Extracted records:

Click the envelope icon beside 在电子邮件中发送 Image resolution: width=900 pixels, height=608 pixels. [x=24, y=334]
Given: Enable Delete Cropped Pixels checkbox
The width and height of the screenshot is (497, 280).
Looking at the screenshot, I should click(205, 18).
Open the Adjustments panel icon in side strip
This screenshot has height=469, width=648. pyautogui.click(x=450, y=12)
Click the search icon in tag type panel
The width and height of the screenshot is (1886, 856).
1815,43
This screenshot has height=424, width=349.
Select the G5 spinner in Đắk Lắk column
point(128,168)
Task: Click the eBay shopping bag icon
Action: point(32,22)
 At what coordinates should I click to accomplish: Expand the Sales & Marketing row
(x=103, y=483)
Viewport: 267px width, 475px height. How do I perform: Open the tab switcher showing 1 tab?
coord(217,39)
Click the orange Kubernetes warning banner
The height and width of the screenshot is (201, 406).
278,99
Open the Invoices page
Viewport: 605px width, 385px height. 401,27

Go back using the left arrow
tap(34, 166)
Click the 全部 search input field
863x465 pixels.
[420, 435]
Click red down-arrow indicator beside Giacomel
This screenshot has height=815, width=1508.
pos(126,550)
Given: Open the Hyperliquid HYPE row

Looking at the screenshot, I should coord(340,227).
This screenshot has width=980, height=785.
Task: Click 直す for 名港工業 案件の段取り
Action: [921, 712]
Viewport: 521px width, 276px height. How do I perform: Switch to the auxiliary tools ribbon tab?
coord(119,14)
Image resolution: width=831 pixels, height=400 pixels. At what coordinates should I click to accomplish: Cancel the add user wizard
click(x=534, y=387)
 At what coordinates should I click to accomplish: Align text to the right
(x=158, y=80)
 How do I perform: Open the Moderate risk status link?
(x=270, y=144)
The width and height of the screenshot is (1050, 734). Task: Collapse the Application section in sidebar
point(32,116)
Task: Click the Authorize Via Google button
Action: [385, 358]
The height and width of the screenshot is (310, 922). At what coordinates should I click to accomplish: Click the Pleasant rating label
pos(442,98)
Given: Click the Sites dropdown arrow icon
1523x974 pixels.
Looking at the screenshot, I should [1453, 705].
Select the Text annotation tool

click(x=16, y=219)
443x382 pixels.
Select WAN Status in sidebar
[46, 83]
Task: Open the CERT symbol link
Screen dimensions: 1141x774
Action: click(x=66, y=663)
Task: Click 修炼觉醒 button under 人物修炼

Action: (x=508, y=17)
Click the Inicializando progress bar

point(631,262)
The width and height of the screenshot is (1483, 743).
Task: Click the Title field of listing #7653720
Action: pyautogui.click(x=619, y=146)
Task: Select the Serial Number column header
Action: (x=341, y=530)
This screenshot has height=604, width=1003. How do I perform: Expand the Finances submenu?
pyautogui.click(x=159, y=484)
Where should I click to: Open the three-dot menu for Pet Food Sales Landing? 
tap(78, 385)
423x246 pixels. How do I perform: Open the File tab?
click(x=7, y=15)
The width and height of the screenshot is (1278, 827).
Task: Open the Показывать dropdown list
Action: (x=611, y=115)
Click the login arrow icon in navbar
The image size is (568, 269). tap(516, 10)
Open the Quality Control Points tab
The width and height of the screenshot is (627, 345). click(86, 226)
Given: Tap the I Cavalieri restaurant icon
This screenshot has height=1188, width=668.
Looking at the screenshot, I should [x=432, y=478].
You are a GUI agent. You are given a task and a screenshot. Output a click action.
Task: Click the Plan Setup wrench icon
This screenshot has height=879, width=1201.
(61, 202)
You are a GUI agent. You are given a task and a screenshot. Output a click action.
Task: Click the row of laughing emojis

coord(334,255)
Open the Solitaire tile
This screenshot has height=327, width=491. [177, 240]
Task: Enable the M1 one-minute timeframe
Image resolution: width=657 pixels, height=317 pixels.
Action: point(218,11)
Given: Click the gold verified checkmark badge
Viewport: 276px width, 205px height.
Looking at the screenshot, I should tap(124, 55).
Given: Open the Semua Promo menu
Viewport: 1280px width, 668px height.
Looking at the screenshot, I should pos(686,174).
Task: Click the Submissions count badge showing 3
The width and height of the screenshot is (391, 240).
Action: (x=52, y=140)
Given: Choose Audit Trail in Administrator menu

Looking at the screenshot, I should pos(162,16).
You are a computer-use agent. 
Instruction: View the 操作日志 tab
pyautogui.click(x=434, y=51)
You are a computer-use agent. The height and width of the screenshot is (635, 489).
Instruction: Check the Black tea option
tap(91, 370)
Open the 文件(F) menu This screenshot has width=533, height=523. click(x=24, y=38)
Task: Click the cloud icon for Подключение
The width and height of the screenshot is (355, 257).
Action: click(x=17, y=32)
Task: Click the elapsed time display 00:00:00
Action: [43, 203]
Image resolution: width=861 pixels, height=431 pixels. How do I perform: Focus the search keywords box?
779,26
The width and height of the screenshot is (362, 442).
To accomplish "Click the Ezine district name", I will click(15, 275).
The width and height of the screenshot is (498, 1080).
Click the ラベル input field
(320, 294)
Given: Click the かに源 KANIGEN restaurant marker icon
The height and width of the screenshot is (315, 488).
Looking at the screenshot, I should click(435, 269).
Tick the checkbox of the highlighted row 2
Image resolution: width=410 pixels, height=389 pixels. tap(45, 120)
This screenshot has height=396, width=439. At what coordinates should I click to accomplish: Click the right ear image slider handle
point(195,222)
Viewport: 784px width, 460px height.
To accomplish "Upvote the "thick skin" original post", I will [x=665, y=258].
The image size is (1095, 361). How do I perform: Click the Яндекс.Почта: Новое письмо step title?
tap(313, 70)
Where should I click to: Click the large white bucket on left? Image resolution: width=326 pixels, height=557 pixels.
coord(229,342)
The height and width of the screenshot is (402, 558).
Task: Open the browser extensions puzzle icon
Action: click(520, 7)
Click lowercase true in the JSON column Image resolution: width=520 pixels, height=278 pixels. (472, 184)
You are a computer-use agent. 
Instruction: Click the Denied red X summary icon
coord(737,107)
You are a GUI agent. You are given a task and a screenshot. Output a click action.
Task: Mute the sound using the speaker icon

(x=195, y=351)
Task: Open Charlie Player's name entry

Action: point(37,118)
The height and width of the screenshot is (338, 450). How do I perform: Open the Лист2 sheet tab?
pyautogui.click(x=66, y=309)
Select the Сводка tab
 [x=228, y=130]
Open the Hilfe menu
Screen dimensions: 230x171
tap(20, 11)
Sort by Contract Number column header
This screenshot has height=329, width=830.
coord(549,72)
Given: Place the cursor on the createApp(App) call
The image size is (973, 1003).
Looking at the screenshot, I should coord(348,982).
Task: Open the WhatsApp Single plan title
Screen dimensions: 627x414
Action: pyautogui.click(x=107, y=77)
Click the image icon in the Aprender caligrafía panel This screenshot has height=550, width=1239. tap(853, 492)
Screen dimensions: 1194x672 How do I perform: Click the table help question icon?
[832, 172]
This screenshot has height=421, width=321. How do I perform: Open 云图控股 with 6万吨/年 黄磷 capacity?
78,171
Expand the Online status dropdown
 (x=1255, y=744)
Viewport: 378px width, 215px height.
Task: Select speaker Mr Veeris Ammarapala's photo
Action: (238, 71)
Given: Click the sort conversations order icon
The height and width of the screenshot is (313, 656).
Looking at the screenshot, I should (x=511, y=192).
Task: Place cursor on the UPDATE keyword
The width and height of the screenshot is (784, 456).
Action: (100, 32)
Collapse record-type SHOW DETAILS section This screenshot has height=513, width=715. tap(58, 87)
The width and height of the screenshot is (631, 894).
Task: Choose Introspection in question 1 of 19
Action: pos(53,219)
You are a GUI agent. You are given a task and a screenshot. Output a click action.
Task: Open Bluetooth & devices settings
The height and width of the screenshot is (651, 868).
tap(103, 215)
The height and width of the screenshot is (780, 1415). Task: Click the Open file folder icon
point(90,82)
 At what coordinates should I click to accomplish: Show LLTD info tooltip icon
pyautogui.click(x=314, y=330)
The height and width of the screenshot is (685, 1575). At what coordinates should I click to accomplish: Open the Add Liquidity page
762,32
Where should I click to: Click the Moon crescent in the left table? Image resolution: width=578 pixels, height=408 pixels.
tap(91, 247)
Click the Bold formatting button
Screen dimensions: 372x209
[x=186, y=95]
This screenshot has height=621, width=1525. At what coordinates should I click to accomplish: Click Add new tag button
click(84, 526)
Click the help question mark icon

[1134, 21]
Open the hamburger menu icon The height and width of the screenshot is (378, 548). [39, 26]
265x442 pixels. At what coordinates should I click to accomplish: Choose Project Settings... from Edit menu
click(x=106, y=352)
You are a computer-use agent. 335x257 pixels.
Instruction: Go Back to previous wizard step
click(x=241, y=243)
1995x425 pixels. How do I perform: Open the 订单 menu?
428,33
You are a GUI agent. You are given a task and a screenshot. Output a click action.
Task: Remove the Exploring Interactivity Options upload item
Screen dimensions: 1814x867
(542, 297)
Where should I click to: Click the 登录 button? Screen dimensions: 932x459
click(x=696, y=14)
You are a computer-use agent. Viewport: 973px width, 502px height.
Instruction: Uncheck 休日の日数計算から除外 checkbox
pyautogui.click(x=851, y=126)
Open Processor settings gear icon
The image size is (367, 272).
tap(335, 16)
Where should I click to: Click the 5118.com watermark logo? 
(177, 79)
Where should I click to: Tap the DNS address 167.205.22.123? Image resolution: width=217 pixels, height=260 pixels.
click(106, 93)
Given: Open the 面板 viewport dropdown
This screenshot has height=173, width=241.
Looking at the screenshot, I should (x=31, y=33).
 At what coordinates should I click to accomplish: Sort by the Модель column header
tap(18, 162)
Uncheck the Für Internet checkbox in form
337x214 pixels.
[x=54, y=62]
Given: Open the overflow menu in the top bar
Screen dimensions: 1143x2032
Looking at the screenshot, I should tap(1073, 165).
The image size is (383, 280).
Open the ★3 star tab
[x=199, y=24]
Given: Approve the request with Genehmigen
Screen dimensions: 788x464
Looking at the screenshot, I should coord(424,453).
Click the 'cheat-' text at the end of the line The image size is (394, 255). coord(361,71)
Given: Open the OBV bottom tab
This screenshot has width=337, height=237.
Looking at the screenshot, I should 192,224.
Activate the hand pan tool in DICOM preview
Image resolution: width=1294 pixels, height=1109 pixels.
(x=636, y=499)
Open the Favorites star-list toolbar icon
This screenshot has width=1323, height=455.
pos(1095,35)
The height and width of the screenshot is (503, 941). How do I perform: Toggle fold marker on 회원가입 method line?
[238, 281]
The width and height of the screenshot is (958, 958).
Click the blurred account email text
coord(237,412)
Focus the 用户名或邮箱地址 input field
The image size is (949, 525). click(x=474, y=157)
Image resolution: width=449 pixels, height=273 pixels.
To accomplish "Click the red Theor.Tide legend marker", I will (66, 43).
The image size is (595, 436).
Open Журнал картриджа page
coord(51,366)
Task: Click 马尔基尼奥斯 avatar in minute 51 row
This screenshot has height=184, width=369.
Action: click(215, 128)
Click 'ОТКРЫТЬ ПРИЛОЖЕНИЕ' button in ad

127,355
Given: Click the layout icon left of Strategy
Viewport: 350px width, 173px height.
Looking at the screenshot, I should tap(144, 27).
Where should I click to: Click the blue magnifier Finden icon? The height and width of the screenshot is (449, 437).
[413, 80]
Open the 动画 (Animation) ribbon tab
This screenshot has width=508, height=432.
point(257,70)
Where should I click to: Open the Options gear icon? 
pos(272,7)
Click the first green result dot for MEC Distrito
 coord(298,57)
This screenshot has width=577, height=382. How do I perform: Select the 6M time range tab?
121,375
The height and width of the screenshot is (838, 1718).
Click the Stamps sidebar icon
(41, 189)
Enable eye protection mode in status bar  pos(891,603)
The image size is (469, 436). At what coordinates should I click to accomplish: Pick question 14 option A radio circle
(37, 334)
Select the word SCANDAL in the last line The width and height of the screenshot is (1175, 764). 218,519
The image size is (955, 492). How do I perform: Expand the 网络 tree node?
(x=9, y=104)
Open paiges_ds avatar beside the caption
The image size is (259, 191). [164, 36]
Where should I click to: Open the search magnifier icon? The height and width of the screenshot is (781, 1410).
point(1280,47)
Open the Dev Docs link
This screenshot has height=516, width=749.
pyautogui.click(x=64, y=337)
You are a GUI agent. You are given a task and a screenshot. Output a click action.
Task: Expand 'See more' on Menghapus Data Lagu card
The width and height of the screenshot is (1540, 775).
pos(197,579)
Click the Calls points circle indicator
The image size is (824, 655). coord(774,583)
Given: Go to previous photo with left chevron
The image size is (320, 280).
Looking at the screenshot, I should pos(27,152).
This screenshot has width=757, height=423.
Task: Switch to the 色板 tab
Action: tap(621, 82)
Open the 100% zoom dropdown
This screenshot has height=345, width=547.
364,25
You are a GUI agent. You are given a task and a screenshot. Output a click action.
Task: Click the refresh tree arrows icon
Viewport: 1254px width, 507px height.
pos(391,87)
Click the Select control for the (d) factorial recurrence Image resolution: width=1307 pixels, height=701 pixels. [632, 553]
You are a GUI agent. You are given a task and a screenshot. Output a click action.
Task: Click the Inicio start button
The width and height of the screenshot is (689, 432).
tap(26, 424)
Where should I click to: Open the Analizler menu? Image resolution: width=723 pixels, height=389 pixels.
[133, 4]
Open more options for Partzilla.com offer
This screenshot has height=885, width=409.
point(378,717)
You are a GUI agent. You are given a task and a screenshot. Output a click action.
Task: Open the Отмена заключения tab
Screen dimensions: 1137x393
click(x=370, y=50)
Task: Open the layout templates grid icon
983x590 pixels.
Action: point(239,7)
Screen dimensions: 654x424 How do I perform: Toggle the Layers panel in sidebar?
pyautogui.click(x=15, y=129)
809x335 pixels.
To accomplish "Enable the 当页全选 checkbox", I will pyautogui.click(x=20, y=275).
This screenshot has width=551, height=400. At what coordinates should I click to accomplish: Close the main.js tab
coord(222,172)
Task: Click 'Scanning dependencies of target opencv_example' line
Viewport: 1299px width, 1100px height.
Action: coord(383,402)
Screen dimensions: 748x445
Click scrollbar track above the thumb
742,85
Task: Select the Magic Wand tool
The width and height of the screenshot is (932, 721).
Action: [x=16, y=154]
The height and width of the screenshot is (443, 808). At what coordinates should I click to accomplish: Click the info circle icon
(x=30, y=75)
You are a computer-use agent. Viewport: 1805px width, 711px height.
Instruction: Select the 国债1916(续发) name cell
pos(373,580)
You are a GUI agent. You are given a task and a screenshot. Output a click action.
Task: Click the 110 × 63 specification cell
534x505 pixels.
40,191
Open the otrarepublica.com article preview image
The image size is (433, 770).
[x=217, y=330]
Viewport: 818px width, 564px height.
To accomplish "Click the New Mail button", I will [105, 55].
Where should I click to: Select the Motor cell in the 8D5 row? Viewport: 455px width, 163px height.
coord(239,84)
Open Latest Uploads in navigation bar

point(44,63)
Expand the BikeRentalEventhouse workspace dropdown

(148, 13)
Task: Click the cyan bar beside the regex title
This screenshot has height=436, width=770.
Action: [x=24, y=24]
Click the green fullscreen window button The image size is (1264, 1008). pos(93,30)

**Directions**
Only one stretch of the records above is wanted: the lines between the one holding "Open the Hilfe menu" and the one holding "Task: Place cursor on the UPDATE keyword", inclusive, reproduced exactly.

**Response to the task**
Open the Hilfe menu
Screen dimensions: 230x171
tap(20, 11)
Sort by Contract Number column header
This screenshot has height=329, width=830.
coord(549,72)
Given: Place the cursor on the createApp(App) call
The image size is (973, 1003).
Looking at the screenshot, I should coord(348,982).
Task: Open the WhatsApp Single plan title
Screen dimensions: 627x414
Action: pyautogui.click(x=107, y=77)
Click the image icon in the Aprender caligrafía panel This screenshot has height=550, width=1239. tap(853, 492)
Screen dimensions: 1194x672 How do I perform: Click the table help question icon?
[832, 172]
This screenshot has height=421, width=321. How do I perform: Open 云图控股 with 6万吨/年 黄磷 capacity?
78,171
Expand the Online status dropdown
 (x=1255, y=744)
Viewport: 378px width, 215px height.
Task: Select speaker Mr Veeris Ammarapala's photo
Action: (238, 71)
Given: Click the sort conversations order icon
The height and width of the screenshot is (313, 656).
Looking at the screenshot, I should (x=511, y=192).
Task: Place cursor on the UPDATE keyword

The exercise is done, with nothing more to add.